A short directed by Franco Vidal was entertaining, including animations and salsa music. It tells the story of Carlos, an American-born teenager who learns to dance to conquer a girl. His proud Latin uncle, Tony “El Tío,” who owns the Granda, a nightclub, helps his nephew learn salsa because his crush will attend an event there. It appears that “El Tío” wants to teach his nephew more than just how to dance but to help him become proud of his background. This short had a well-structured plot that was easy to follow, and it helped that the main character was relatable. Carlos, a 200 percenter as he’s Cuban and American, is taught to dance by his uncle. He becomes frustrated because he can’t get the movements right, so out of anger, he says he’s not Cuban and doesn’t understand the obsession with his heritage. Carlos ends his speech with, “I’m too brown for America, and I’m too white for my own body.” Most of us 200%ers have probably felt this way sometime in our lives, where we don’t feel like we belong or fit into our cultures. After being so sure, he wouldn’t try dancing or attend the closing night at the Granda, where his crush would go. Carlos then goes to work, and his boss, Mr. Hernandez, tells him how he met his wife at the Granda. While everyone was dancing and sharing the same floor, Ms. Hernandez caught his eye, and although he had no idea how to dance, he danced all night with Ms. Hernandez. Seeing how a slight crush helped push him toward confidentially dancing and becoming educated about his culture was sweet!

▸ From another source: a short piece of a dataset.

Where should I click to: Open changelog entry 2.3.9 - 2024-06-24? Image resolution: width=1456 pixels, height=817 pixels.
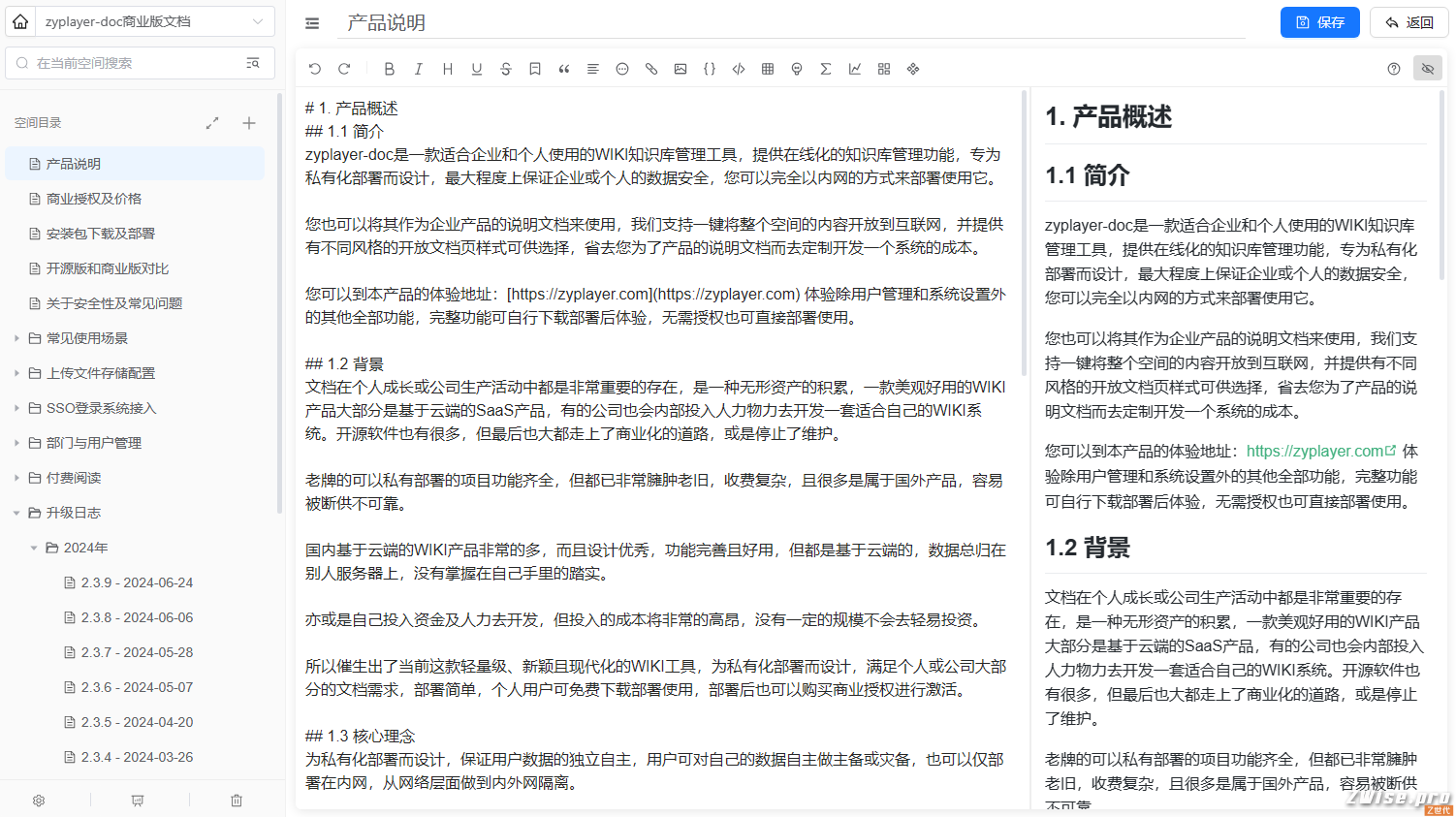pyautogui.click(x=136, y=582)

Last but not least, Monarcas. A documentary portraying the story of two Guatemalan day laborers in Homestead, Florida, who faced wage theft, which later motivated them to continue the fight for justice and become protectors of their community. It also addresses Florida’s growing wage theft issue and the state’s legislation which appears to cause even more obstacles for such undocumented workers. I truly enjoyed watching this film because these workers are typically silenced by fear, confusion, or lack of information. But this film shows us a different story, where Pedro, Alejandro, and their community speak up. What I found even more moving was their repeated statements that all they want is for people to practice justice and that even undocumented workers have a right to a good life. While watching this, I felt so proud of all the advocates featured in the film, including the non-profit organization, WeCount!, which helped Alejandro and Pedro through their lawsuit against their former boss for more than $33,000 in unpaid wages. It was inspiring to see these diligent workers go through a hard time due to their lawsuit to come out even stronger and more informed after such a situation. I hope to hear more about Alejandro and Pedro’s journey of activism in the future.
Overall, all the films for Short Program 1 were great and creative. Other great films I was able to watch and recommend looking into are Before Madrid, Dead Enders, and Flores del Otro Patio.